Spożywanie ryb będących źródłem białka, fosforu, selenu, wit. A, jodu a także wielonienasyconych kwasów tłuszczowych niezbędnych do prawidłowego rozwoju centralnego układu nerwowego dziecka.
Przynajmniej dwa posiłki muszą zawierać produkty z dużą ilością żelaza ( chude mięso, wędliny, ryby, warzywa strączkowe) co jest szczególnie ważne po porodzie w związku z utratą krwi i zmniejszeniu zasobów w czasie ciąży.
Spożywanie warzyw i owoców bogatych w beta-karoten, wit. C, błonnik i składniki mineralne.
Wzbogacenie diety w oleje roślinne bogate w -jedno i wielonienasycone kwasy tłuszczowe oraz wit. E
Picie dużej ilości wody mineralnej niegazowanej, soków warzywnych i owocowych. Wyeliminowanie słodkich gazowanych wód i napoi, które zawierają dużo kalorii i związków chemicznych.
Zakaz spożywania alkoholu , mocnej kawy, napoi energetycznych , które mają niekorzystny wpływ na dziecko ze względu na zawartość kofeiny.
Herbatę zastąpić kawą zbożową z mlekiem lub bawarką( herbata z mlekiem).
Ograniczenie słodyczy w diecie, które dostarczają tylko energii i zbędnych ilości kalorii, które w rezultacie prowadzą do otyłości
Unikać warzyw cebulowych: czosnek, szczypior, cebula a także kapustnych: kalafior, kapusta, które wywołują u dzieci wzdęcia i kolki.
Unikać ostrych przypraw, soli i cukru
Najlepszym sposobem na uniknięcie przykrych dolegliwości bólu brzuszka u dziecka jest metoda prób i błędów.

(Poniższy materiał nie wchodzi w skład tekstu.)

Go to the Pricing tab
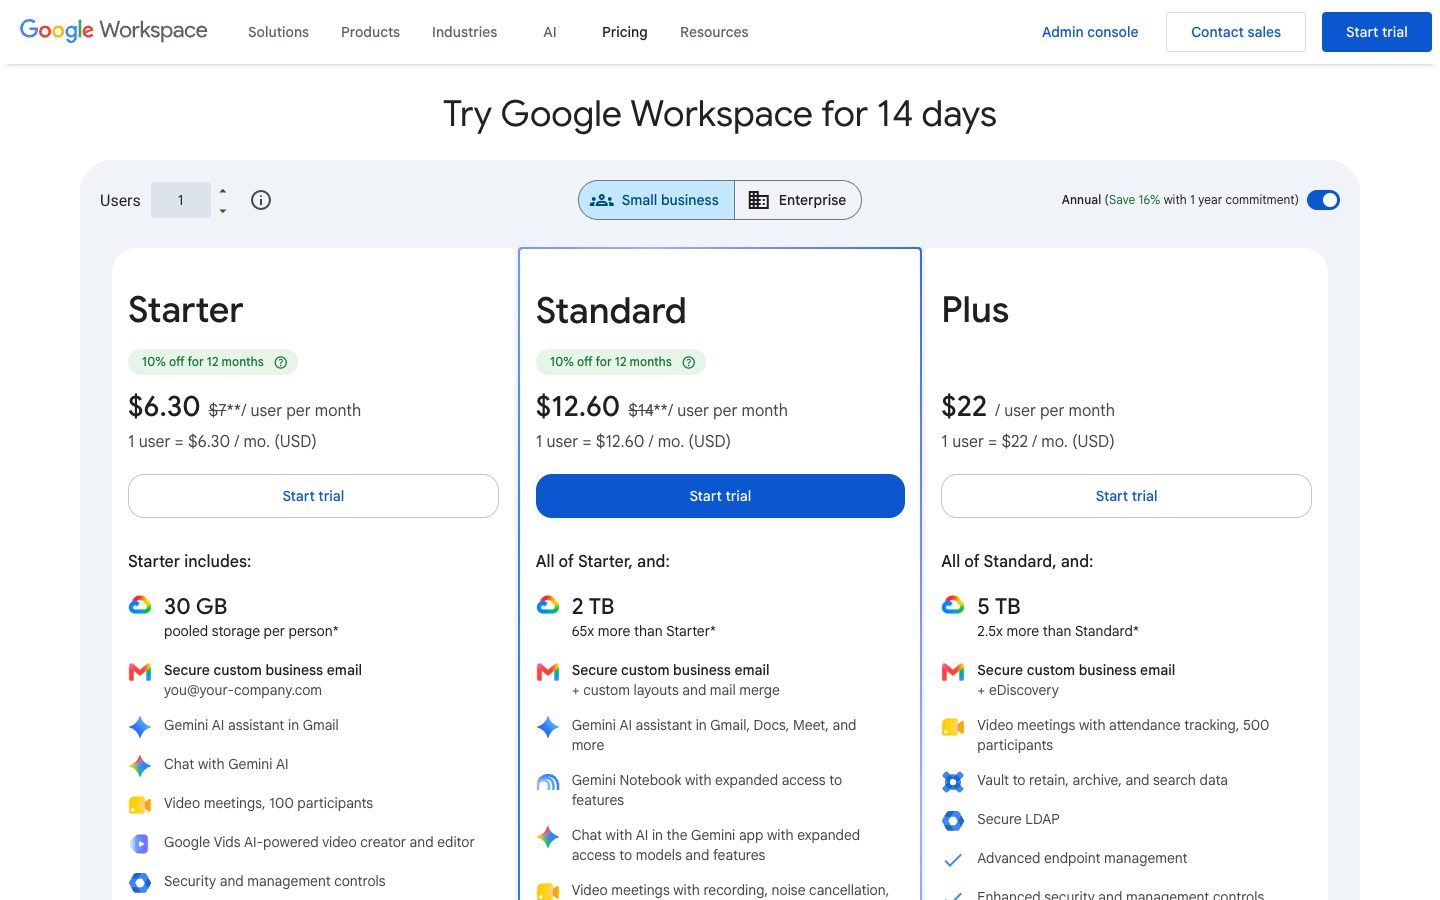Viewport: 1440px width, 900px height. [x=625, y=32]
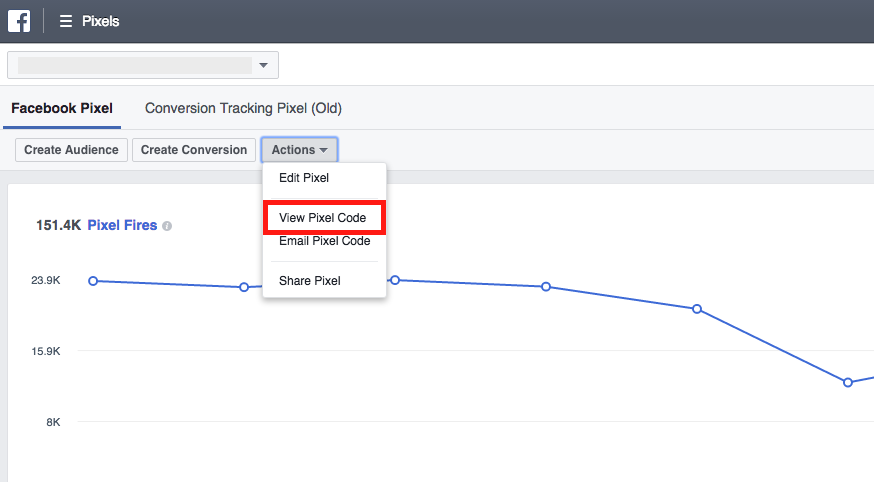
Task: Open the hamburger menu next to Pixels
Action: coord(66,21)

Dziecko samo zadecyduje co tak naprawdę mu szkodzi a co nie ,i z pewnością zasygnalizuje to płaczem. Ważne aby na początek stosować się do powyższych zasad w celu dostarczenia kobiecie i dziecku niezbędnych składników odżywczych.
Przy planowaniu posiłków należy także pamiętać aby I śniadanie dostarczało
25-30 % potrzebnej energii, II śniadanie 5-10%, obiad 35-40%, podwieczorek 5-10% a kolacja 15-20%.